2. São milhares de milhões de dólares, euros e outras moedas que serão precisos para ultrapassar a crise. Um dos problemas é que não há hipótese de os imprimir em quantidade suficiente. O dinheiro físico tende a rarear e mesmo a desaparecer. Tudo é mais virtual do que material. Tudo, hoje, já é um pouco bitcoin. Muito está suportado em informática, em telemática e por aí fora. Existem os bens materiais de que necessitamos, mas quase não existe dinheiro físico. Se um dia colapsasse esse fluxo virtual e a informática que o suporta, o cenário seria absolutamente dramático. E não se diga que não pode acontecer, porque estamos a ver tantas coisas que achávamos impossíveis, como um mundo em convulsão e a China a tomar conta do planeta.

 

3. Há matérias que desapareceram da agenda política portuguesa, mas que não podemos ignorar. Uma tem a ver com os incêndios que nos flagelam todos os anos.

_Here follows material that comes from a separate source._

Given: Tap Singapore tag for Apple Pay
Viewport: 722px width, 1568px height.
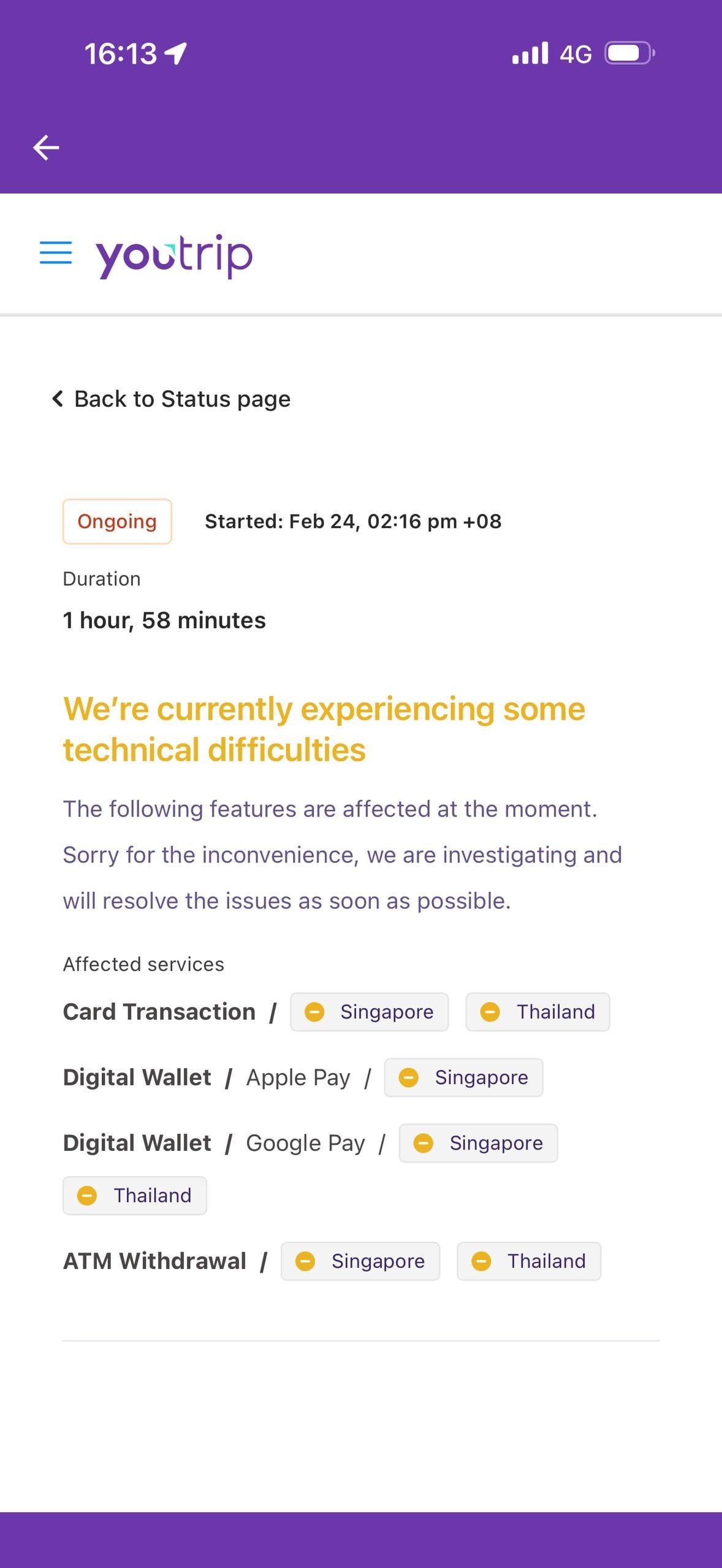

O calor vai chegar não tarda. Em que ponto estamos? Que meios temos? Como estão equipados os bombeiros? Que meios aéreos estão disponíveis? Quem os controla? São de quem? Quanto custam? O que se passou há anos foi vergonhoso. O Governo é o mesmo e hoje está focado noutra frente. Mas a dos fogos não pode ser esquecida. A limpeza da floresta pública e privada, obviamente, não foi feita. Como vai ser?

 

4. Outra matéria tem a ver com os recursos hídricos. Portugal precisa de água e tem pouca. A chuva destes dias não altera a situação de seca, que é severa nalgumas zonas. Dependemos das nossas reservas e da água que vem de Espanha. Ora, os nossos vizinhos não têm hesitado em açambarcar a deles e o Governo português pouco ou nada conseguiu fazer contra isso. Em que ponto estamos? O que está a ser feito? É natural que estejamos individualmente a gastar muito mais do que é hábito, face à pandemia e à necessidade de mantermos uma condição sanitária muito cuidada. Não podemos, de hoje para amanhã, ser surpreendidos com situações que devem ser prevenidas desde já. O ministro do Ambiente tem a palavra e tem de atuar. A circunstância de estarmos em boa relação com a Espanha pode permitir garantir os caudais que estão estabelecidos e que nos são essenciais. Há que prevenir.